The same may apply to the standard model. There may be patterns there arising from deep relationships, and there may be other patterns which are just contingent randomness, which are only constrained by the anthropic necessity that physics be consistent with the existence of observers and/or atoms and/or a long-lived universe. The random patterns would be the junk DNA of particle physics.
Again returning to our current state of half-ignorance half-knowledge: in that state, this must be regarded as possible. We don't know it's true, we don't know it's false, we don't even know whether it is what string theory actually predicts. Anthropic string theory can't be excluded apriori - though any predictions it generates are liable to be suspect - and it leaves the first level of ambition untouched and still valid; one can still hope to identify a specific string vacuum which predicts measurable quantities to arbitrary precision.
Returning to that first level of ambition, where we just try to match experiment and make predictions, and don't especially care if our model is one among zillions of models - we try to falsify the model, and not all of them at once - I started by saying that it's possible that the existing program of string phenomenology may yet pay off.
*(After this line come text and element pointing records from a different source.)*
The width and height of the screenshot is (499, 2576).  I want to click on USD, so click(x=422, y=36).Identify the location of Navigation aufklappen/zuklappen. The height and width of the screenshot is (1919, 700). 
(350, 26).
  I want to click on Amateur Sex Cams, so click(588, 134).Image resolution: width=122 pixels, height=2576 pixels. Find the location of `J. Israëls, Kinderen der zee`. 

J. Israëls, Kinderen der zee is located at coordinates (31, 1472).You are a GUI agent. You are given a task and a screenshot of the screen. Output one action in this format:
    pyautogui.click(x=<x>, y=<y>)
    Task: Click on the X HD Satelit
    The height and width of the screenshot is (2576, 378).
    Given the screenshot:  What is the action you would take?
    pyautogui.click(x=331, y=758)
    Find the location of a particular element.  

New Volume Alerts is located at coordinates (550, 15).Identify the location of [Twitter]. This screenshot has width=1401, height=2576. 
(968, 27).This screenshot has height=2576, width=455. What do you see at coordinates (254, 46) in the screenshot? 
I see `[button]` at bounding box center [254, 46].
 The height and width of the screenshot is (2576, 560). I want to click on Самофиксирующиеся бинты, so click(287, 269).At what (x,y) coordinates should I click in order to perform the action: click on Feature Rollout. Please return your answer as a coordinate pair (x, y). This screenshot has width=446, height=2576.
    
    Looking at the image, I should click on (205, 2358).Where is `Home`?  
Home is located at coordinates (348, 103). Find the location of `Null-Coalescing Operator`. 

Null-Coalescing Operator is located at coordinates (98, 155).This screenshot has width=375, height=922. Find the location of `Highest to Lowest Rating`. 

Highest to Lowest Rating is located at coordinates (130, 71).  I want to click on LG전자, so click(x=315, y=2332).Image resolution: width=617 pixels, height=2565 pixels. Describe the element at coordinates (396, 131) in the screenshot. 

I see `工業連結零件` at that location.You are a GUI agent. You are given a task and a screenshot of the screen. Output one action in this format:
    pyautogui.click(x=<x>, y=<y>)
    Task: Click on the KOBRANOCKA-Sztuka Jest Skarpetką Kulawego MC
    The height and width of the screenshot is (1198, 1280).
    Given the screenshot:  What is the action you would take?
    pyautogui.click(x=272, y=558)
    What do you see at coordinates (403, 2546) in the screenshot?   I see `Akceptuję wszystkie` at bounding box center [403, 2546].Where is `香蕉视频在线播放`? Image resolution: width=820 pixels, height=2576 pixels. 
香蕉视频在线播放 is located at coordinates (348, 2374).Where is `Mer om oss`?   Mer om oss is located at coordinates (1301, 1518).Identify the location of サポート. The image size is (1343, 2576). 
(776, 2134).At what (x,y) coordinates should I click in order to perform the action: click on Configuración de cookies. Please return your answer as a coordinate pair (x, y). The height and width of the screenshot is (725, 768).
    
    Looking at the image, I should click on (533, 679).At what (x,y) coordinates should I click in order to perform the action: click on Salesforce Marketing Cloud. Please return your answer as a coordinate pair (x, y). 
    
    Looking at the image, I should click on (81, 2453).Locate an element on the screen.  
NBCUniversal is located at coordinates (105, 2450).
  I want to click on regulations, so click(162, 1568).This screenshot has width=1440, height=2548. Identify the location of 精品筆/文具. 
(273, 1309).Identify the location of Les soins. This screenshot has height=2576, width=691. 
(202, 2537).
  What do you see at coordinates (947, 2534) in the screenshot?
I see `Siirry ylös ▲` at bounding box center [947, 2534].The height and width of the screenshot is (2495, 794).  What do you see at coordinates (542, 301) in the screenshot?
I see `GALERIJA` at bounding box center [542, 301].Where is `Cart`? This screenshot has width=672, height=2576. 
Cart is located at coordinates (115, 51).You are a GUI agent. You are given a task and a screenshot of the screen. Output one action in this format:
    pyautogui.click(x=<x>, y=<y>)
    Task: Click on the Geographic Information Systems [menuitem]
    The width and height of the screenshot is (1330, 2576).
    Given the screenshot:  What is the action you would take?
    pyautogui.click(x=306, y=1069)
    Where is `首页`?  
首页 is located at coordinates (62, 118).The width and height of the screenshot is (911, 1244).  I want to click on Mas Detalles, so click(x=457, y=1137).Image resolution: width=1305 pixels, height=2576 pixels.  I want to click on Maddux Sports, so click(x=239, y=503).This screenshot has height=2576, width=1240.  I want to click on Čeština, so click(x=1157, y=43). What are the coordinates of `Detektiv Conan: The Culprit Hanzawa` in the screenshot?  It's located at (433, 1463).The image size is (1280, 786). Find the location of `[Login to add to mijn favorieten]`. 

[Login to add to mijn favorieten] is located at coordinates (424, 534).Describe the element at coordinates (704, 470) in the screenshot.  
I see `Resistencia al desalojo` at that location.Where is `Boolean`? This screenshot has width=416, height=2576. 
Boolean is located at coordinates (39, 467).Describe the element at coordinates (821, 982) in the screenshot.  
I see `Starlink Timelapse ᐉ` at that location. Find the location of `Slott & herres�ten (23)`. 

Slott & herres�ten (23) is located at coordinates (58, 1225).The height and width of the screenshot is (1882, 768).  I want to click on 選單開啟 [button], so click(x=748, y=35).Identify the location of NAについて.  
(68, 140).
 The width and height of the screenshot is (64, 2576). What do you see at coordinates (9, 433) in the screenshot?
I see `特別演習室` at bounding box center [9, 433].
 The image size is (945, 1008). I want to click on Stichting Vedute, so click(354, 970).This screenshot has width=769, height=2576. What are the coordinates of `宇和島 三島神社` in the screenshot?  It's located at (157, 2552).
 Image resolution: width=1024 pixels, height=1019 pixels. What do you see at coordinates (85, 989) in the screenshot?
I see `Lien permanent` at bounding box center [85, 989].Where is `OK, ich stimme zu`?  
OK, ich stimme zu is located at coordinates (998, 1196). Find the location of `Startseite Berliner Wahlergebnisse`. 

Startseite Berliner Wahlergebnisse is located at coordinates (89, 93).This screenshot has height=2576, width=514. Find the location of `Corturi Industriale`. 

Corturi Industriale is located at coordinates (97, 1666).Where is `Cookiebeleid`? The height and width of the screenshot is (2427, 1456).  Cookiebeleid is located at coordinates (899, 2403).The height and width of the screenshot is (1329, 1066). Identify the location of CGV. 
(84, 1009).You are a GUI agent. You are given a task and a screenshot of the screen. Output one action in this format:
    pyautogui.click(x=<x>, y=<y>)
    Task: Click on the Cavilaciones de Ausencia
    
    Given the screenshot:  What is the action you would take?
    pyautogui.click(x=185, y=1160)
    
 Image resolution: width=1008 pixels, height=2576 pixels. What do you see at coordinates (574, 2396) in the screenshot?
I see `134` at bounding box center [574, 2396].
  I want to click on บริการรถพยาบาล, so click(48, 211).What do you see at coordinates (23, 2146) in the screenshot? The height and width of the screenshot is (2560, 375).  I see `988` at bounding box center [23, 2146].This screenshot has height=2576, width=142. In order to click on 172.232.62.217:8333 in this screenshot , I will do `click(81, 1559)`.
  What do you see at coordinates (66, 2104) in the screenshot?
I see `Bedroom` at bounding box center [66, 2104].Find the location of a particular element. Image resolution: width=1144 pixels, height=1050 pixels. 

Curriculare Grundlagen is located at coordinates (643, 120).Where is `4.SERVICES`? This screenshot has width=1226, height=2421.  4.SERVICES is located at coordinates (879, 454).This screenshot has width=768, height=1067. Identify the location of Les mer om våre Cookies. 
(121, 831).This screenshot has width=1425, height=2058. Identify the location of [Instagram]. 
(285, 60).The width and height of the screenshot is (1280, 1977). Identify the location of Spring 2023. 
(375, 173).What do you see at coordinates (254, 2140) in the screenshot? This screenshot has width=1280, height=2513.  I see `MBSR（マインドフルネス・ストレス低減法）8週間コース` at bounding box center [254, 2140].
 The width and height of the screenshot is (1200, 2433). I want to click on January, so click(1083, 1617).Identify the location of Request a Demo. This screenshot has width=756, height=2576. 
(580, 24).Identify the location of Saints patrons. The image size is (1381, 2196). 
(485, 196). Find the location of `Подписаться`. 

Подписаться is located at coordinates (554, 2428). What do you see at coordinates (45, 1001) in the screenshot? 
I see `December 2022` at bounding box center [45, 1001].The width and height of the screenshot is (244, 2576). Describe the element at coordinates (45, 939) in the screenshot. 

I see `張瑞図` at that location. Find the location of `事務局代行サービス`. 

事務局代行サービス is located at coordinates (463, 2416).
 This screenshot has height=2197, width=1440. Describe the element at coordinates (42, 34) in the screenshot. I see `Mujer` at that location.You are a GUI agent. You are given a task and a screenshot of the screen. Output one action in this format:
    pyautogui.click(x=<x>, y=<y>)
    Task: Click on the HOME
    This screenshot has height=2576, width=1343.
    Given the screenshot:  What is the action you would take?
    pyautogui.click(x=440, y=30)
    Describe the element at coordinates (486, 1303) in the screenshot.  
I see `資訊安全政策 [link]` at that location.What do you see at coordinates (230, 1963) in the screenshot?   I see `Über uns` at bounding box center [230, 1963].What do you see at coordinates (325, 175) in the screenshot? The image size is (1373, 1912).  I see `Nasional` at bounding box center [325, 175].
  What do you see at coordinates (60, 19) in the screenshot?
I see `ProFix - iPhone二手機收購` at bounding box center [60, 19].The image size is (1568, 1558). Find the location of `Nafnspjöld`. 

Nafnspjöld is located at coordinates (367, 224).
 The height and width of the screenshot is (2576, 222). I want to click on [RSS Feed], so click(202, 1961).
Maybe we'll see superpartners, and so on.
But, it is also possible that some of the guiding phenomenological assumptions are wrong. This is related to my comments #25 and #28, where I tried to explain that string phenomenology derives many of its ideas from a consensus about what to look for and what needs explaining, that originates outside string theory, in the culture of particle physics. There has been a prevailing assumption that the bare standard model is an unnaturally tuned theory, that there needs to be something else in order to make it "natural", and that superpartners with masses within an order of magnitude of the Higgs fit the bill. All this is in question now. The anthropic alternative is currently dominating discussion - the idea that the Higgs is tuned to a thousandth or a millionth part, in order to make atoms and a long-lived universe possible - and so anthropic string phenomenology is also getting a boost. But there are actually many other ideas on the margins, and it may be expected that they will also get their turn to be investigated, and that many surprises will show up.
Just at the level of field theory, there are many other paths to explore, and it's also true of string theory. People may begin to look at new parts of the landscape, and they may even look at neglected versions of string theory itself. There are many unexplored options, at that first level of ambition for string theory, and it may be that the experience of repeatedly being disappointed by the failure of superparticles, large extra dimensions... to show up, will have been necessary to drive people off the beaten track and look at the other possibilities.